How will this impact your ongoing work? The feedback on my presentation informed changes to our 2016 health survey and our now submitted manuscript, particularly in terms of appropriate language use, intersex inclusion and discussion of relevant inclusivity guidelines. Seeing Dr Gavi Ansara speak on inclusivity issues in health research was particularly relevant for my work; I wasn’t aware of his work previously and I was able to track down his publications and recommendations.

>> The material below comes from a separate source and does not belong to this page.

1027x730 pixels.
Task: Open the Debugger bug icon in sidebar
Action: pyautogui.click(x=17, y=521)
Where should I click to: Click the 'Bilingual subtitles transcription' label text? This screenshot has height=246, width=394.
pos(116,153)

I was also able to provide contacts between one of our PhD students and a researcher at Deakin University, both of whom are developing smartphone interventions for alcohol use among young people. Neither party was aware of the others’ work previously.
Jax Jacki Brown
Why did you apply for a scholarship to attend HiD2015? I am on the Disability Support Pension and so don’t have spare funds or an employer to pay for my attendance as a lot of the work I do is unpaid – done in the hope of creating social change. We know that 45% of people with disabilities in Australia live on or below the poverty line. Disability is often left out of discussions, this is also true for the queer community, or if it is discussed it is done so within a medical framework of deficit. I wanted to challenge this and get us thinking about it not as a personal tragedy but a sociopolitical question.

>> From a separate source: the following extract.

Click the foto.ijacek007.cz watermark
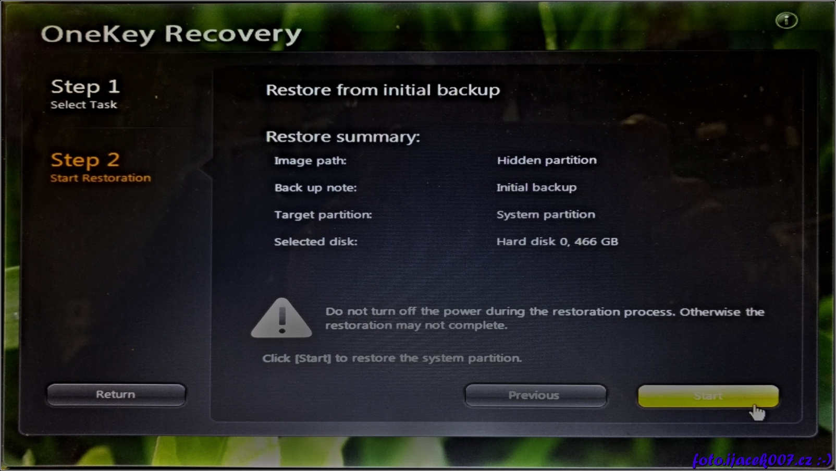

Highlights? Having a packed out audience for my presentation, fielding interesting questions and having Rowena Allen, the new Gender and Sexualities Commissioner approach me afterwards and express interest in having a day educating and exploring the issues for queers with disabilities. We are now in the throws of organising a forum for International Day of People with disabilities on December 3rd at the Wheeler Centre in Melbourne to be attended by the disability sector and community members. I am also engaged in planning for future work with Gay and Lesbian Health Victoria providing disability training. Another highlight was attending the Brotherboys and Sistergirls workshop and learning more about that intersection.
Mani Mitchell – ITANZ
How did you benefit from attending HiD2015? The benefit for me was significant and quite hard to quantify. I was ‘tired and empty’ when I got to Australia (this year has been a tough year) I came away with a sense of revitalisation and focus. (A sense of hope about what we are doing) The chance to sit with, laugh and cry with some of the amazing people who work in our community!!
Being able to be with people – ask questions is so different from reading a report!
On a different level it was also a chance for me to sit and see ‘going up stream’ – in active action – I love this document – think it is an extraordinary vision for the future… but I also see how hard it is to ‘put into practice’ take that vision into a community – that in many cases probably does not even a) know about the document or b) really understand just what the document has as a vision. I could see elements at the conference – and understand how difficult it is to change/challenge the community to do its business differently… To be more inclusive, more aware, more gentle – to care.
Mary Rawson – Bisexual Alliance
I am a member of the Bisexual Alliance Committee, which is a volunteer run organisation, so it was great to be able to access funds to be able to attend the conference, as I had to take leave without pay from my job to attend.
I gained a lot of different insights in to what different organisations are doing in the LGBTI area. Interestingly, I found the informal chats with people at lunch time and in morning and afternoon breaks particularly informative. People would talk about things one on one (often regarding bisexuality-as I was wearing my ‘not gay, not straight, not lying’ badge!)) that weren’t talked about so much in the formal presentations.